The researchers found at least 1 immune-associated escape mutation in 22.1% of patients.

Immune-escape mutations and stop-codons may develop in nucleos(t)ide analogue (NA)-exposed patients, potentially resulting in hepatitis B virus (HBV) transmission to vaccinated persons and stimulating drug-resistance emergence, according to a study published in BMC Infectious Diseases.1

Immune-escape mutations in hepatitis B surface antigens (HBsAgs)2,3 have been demonstrated to evade neutralizing antibodies, allow persistent HBV infection, and promote viral fitness.4,5 In addition, stop-codons are another type of mutation that can be detected in HBsAg, which can enhance HBV oncogenic properties.6

Researchers in Europe studied the prevalence and characteristics of these mutations in 828 chronically HBV-infected patients with detectable HBV-DNA and an available HBsAg sequence receiving treatment with at least 1 NA.1

The immune-associated escape mutations and the NA-induced immune-escape mutations sI195M, sI196S, and sE164D (resulting from drug-resistance mutations rtM204 V, rtM204I, and rtV173L) were examined.

Mutations were defined as an amino acid substitution with respect to the genotype A or D reference sequence.

◇ ◇ ◇ ◇ ◇

• Your objective:
Reproduce the passage on hepatitis B mutations starting at "The immune-associated escape" and ending at "D reference sequence.", switching "examined" to "analyzed".

• Data for analysis:
◇ ◇ ◇ ◇ ◇

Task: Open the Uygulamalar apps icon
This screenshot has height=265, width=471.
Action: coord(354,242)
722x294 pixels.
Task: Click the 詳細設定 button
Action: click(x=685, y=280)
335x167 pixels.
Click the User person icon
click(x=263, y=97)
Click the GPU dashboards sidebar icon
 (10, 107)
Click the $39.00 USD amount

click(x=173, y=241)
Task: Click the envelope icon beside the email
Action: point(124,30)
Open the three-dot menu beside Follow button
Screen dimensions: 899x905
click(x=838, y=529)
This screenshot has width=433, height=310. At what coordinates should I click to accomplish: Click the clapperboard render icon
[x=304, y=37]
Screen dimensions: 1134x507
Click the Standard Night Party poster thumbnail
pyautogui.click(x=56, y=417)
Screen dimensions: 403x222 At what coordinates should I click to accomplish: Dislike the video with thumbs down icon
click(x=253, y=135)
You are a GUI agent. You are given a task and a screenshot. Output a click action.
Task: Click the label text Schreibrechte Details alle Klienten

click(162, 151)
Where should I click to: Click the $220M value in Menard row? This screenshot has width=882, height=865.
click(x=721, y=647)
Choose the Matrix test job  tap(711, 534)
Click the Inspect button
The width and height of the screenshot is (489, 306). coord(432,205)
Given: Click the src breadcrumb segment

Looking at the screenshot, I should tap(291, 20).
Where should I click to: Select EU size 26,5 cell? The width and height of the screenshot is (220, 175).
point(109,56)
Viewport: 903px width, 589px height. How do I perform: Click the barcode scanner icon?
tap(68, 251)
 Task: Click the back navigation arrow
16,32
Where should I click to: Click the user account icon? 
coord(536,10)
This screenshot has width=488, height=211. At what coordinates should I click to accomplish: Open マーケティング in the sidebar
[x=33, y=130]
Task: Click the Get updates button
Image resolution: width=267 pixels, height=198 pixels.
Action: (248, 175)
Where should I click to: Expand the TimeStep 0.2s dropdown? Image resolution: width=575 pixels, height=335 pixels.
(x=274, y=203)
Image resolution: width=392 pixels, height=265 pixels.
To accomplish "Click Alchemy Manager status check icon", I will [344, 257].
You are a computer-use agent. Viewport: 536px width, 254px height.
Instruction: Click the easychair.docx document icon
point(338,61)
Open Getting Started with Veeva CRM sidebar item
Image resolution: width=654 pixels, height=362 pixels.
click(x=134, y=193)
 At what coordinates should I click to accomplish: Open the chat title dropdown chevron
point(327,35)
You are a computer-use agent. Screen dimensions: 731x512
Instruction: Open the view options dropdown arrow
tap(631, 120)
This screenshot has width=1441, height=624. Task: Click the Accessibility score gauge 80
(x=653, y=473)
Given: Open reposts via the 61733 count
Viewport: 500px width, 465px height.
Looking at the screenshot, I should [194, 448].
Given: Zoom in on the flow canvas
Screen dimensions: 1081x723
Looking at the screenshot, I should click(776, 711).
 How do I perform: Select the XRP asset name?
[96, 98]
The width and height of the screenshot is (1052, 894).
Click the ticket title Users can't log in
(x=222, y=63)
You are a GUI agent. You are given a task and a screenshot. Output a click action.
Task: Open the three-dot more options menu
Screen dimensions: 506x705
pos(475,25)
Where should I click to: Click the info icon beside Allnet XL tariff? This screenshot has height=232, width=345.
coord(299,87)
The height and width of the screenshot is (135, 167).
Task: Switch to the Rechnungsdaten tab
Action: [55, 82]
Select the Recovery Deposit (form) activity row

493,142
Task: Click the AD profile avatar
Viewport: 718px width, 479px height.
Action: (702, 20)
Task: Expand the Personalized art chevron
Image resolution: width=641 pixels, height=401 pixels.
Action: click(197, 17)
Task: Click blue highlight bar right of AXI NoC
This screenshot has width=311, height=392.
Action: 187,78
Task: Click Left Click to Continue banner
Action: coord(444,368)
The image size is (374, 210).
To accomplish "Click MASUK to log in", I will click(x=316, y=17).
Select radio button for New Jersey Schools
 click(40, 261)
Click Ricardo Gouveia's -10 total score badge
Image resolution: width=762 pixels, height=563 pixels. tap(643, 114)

◇ ◇ ◇ ◇ ◇

• Result:
The immune-associated escape mutations and the NA-induced immune-escape mutations sI195M, sI196S, and sE164D (resulting from drug-resistance mutations rtM204 V, rtM204I, and rtV173L) were analyzed.

Mutations were defined as an amino acid substitution with respect to the genotype A or D reference sequence.